Start of INPUT FOR THIS TASK
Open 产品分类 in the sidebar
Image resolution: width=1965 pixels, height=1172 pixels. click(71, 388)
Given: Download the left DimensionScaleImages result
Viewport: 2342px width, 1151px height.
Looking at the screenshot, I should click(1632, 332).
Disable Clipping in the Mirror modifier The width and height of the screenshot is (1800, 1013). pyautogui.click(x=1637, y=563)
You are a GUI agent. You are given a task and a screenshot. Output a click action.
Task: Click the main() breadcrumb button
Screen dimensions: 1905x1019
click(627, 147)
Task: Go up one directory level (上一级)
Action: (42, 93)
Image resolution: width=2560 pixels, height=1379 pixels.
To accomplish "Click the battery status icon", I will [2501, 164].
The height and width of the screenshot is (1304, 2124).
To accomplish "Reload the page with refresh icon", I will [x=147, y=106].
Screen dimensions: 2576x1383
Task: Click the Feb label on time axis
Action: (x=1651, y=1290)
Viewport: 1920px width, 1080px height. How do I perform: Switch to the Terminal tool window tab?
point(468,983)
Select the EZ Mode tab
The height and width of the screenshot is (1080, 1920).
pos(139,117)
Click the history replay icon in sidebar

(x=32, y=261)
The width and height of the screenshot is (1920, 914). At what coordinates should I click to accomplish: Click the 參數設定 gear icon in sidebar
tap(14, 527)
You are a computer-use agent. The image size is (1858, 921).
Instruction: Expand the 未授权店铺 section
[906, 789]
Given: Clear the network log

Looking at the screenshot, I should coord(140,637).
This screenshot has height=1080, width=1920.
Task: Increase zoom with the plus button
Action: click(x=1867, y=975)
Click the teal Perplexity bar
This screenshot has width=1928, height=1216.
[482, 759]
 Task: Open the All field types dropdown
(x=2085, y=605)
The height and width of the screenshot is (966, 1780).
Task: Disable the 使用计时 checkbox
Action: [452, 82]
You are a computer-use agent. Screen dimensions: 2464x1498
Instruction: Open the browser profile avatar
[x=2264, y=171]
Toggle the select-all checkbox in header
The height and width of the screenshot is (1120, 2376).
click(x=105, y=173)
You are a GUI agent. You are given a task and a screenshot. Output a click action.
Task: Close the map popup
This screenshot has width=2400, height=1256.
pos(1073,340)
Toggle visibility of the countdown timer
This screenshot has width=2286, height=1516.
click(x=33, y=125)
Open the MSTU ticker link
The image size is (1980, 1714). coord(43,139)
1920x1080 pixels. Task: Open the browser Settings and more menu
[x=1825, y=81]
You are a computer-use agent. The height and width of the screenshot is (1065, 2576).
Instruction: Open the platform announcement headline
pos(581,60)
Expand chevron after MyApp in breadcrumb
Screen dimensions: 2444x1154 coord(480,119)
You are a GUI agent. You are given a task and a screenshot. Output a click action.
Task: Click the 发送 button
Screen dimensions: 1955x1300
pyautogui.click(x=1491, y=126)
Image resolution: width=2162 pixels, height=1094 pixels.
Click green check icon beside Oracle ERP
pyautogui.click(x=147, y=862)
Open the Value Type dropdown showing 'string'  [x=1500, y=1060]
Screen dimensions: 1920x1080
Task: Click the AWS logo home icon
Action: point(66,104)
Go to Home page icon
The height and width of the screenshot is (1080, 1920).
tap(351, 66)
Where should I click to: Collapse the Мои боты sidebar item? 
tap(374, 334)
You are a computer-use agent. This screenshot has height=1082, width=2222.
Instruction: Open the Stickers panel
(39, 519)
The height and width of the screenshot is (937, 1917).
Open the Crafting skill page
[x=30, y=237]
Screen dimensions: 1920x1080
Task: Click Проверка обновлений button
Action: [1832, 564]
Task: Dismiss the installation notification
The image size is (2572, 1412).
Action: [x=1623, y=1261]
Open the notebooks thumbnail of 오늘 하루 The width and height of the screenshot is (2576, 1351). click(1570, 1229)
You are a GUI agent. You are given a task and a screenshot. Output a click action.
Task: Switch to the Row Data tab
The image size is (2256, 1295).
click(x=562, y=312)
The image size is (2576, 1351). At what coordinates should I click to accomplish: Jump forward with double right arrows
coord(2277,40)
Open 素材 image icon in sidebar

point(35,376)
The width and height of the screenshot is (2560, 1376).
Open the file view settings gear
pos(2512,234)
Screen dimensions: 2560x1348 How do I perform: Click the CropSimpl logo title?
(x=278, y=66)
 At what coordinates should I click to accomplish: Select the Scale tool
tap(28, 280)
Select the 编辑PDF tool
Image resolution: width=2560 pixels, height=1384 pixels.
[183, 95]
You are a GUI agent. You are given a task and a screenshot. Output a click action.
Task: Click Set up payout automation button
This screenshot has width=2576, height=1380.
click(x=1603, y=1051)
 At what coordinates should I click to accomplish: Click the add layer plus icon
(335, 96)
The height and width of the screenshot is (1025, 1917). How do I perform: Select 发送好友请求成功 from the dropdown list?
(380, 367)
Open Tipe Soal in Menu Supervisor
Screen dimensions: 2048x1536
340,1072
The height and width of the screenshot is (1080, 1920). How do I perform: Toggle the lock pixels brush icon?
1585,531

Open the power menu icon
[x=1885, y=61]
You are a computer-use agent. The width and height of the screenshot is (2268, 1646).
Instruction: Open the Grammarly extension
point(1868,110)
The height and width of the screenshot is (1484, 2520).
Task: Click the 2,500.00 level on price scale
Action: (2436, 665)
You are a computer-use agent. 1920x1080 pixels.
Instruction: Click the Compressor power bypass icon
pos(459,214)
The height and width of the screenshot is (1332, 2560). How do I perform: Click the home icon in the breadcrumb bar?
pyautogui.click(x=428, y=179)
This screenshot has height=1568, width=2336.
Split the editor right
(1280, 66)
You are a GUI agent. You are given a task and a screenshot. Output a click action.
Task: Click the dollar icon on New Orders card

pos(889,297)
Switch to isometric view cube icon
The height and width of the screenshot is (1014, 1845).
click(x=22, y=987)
End of INPUT FOR THIS TASK
Every entry above has to be returned exactly as written.

■ PROBLEM SOLUTION
Open 产品分类 in the sidebar
Image resolution: width=1965 pixels, height=1172 pixels. click(71, 388)
Given: Download the left DimensionScaleImages result
Viewport: 2342px width, 1151px height.
Looking at the screenshot, I should click(1632, 332).
Disable Clipping in the Mirror modifier The width and height of the screenshot is (1800, 1013). pyautogui.click(x=1637, y=563)
You are a GUI agent. You are given a task and a screenshot. Output a click action.
Task: Click the main() breadcrumb button
Screen dimensions: 1905x1019
click(627, 147)
Task: Go up one directory level (上一级)
Action: (42, 93)
Image resolution: width=2560 pixels, height=1379 pixels.
To accomplish "Click the battery status icon", I will [2501, 164].
The height and width of the screenshot is (1304, 2124).
To accomplish "Reload the page with refresh icon", I will [x=147, y=106].
Screen dimensions: 2576x1383
Task: Click the Feb label on time axis
Action: (x=1651, y=1290)
Viewport: 1920px width, 1080px height. How do I perform: Switch to the Terminal tool window tab?
point(468,983)
Select the EZ Mode tab
The height and width of the screenshot is (1080, 1920).
pos(139,117)
Click the history replay icon in sidebar

(x=32, y=261)
The width and height of the screenshot is (1920, 914). At what coordinates should I click to accomplish: Click the 參數設定 gear icon in sidebar
tap(14, 527)
You are a computer-use agent. The image size is (1858, 921).
Instruction: Expand the 未授权店铺 section
[906, 789]
Given: Clear the network log

Looking at the screenshot, I should coord(140,637).
This screenshot has height=1080, width=1920.
Task: Increase zoom with the plus button
Action: click(x=1867, y=975)
Click the teal Perplexity bar
This screenshot has width=1928, height=1216.
[482, 759]
 Task: Open the All field types dropdown
(x=2085, y=605)
The height and width of the screenshot is (966, 1780).
Task: Disable the 使用计时 checkbox
Action: [452, 82]
You are a computer-use agent. Screen dimensions: 2464x1498
Instruction: Open the browser profile avatar
[x=2264, y=171]
Toggle the select-all checkbox in header
The height and width of the screenshot is (1120, 2376).
click(x=105, y=173)
You are a GUI agent. You are given a task and a screenshot. Output a click action.
Task: Close the map popup
This screenshot has width=2400, height=1256.
pos(1073,340)
Toggle visibility of the countdown timer
This screenshot has width=2286, height=1516.
click(x=33, y=125)
Open the MSTU ticker link
The image size is (1980, 1714). coord(43,139)
1920x1080 pixels. Task: Open the browser Settings and more menu
[x=1825, y=81]
You are a computer-use agent. The height and width of the screenshot is (1065, 2576).
Instruction: Open the platform announcement headline
pos(581,60)
Expand chevron after MyApp in breadcrumb
Screen dimensions: 2444x1154 coord(480,119)
You are a GUI agent. You are given a task and a screenshot. Output a click action.
Task: Click the 发送 button
Screen dimensions: 1955x1300
pyautogui.click(x=1491, y=126)
Image resolution: width=2162 pixels, height=1094 pixels.
Click green check icon beside Oracle ERP
pyautogui.click(x=147, y=862)
Open the Value Type dropdown showing 'string'  [x=1500, y=1060]
Screen dimensions: 1920x1080
Task: Click the AWS logo home icon
Action: point(66,104)
Go to Home page icon
The height and width of the screenshot is (1080, 1920).
tap(351, 66)
Where should I click to: Collapse the Мои боты sidebar item? 
tap(374, 334)
You are a computer-use agent. This screenshot has height=1082, width=2222.
Instruction: Open the Stickers panel
(39, 519)
The height and width of the screenshot is (937, 1917).
Open the Crafting skill page
[x=30, y=237]
Screen dimensions: 1920x1080
Task: Click Проверка обновлений button
Action: [1832, 564]
Task: Dismiss the installation notification
The image size is (2572, 1412).
Action: [x=1623, y=1261]
Open the notebooks thumbnail of 오늘 하루 The width and height of the screenshot is (2576, 1351). click(1570, 1229)
You are a GUI agent. You are given a task and a screenshot. Output a click action.
Task: Switch to the Row Data tab
The image size is (2256, 1295).
click(x=562, y=312)
The image size is (2576, 1351). At what coordinates should I click to accomplish: Jump forward with double right arrows
coord(2277,40)
Open 素材 image icon in sidebar

point(35,376)
The width and height of the screenshot is (2560, 1376).
Open the file view settings gear
pos(2512,234)
Screen dimensions: 2560x1348 How do I perform: Click the CropSimpl logo title?
(x=278, y=66)
 At what coordinates should I click to accomplish: Select the Scale tool
tap(28, 280)
Select the 编辑PDF tool
Image resolution: width=2560 pixels, height=1384 pixels.
[183, 95]
You are a GUI agent. You are given a task and a screenshot. Output a click action.
Task: Click Set up payout automation button
This screenshot has width=2576, height=1380.
click(x=1603, y=1051)
 At what coordinates should I click to accomplish: Click the add layer plus icon
(335, 96)
The height and width of the screenshot is (1025, 1917). How do I perform: Select 发送好友请求成功 from the dropdown list?
(380, 367)
Open Tipe Soal in Menu Supervisor
Screen dimensions: 2048x1536
340,1072
The height and width of the screenshot is (1080, 1920). How do I perform: Toggle the lock pixels brush icon?
1585,531

Open the power menu icon
[x=1885, y=61]
You are a computer-use agent. The width and height of the screenshot is (2268, 1646).
Instruction: Open the Grammarly extension
point(1868,110)
The height and width of the screenshot is (1484, 2520).
Task: Click the 2,500.00 level on price scale
Action: (2436, 665)
You are a computer-use agent. 1920x1080 pixels.
Instruction: Click the Compressor power bypass icon
pos(459,214)
The height and width of the screenshot is (1332, 2560). How do I perform: Click the home icon in the breadcrumb bar?
pyautogui.click(x=428, y=179)
This screenshot has height=1568, width=2336.
Split the editor right
(1280, 66)
You are a GUI agent. You are given a task and a screenshot. Output a click action.
Task: Click the dollar icon on New Orders card

pos(889,297)
Switch to isometric view cube icon
The height and width of the screenshot is (1014, 1845).
click(x=22, y=987)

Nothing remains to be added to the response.